- _Aim of the task_
Reproduce every item below word for word, leaving the pictures out of your copy.

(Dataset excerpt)
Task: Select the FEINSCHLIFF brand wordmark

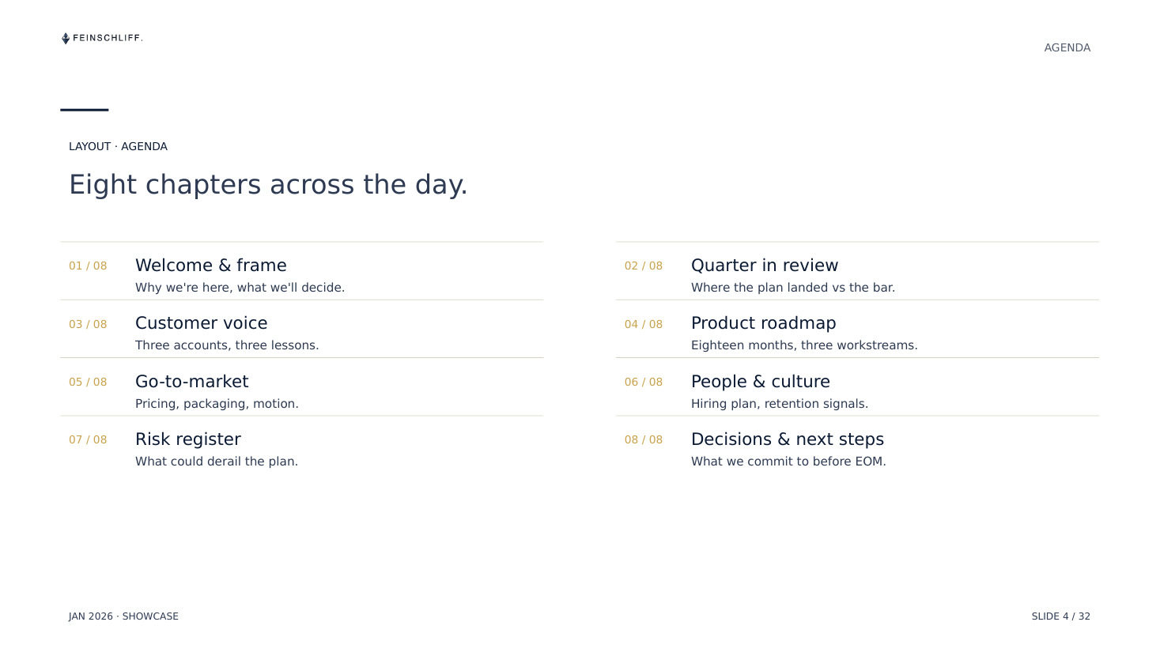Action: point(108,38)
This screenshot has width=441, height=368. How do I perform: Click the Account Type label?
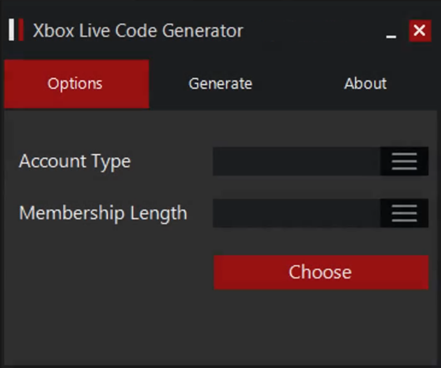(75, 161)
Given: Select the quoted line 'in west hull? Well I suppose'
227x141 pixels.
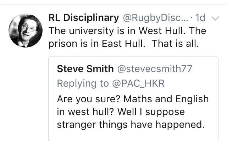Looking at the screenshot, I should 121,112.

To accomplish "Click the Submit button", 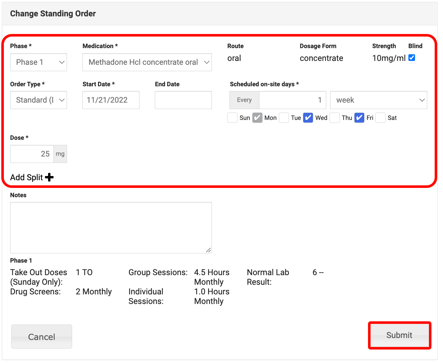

- _Expected output_
Task: Select the FEINSCHLIFF brand wordmark

Action: point(108,38)
This screenshot has width=441, height=368. How do I perform: Click the Account Type label?
(75, 161)
Given: Select the quoted line 'in west hull? Well I suppose'
227x141 pixels.
Looking at the screenshot, I should 121,112.

To accomplish "Click the Submit button", 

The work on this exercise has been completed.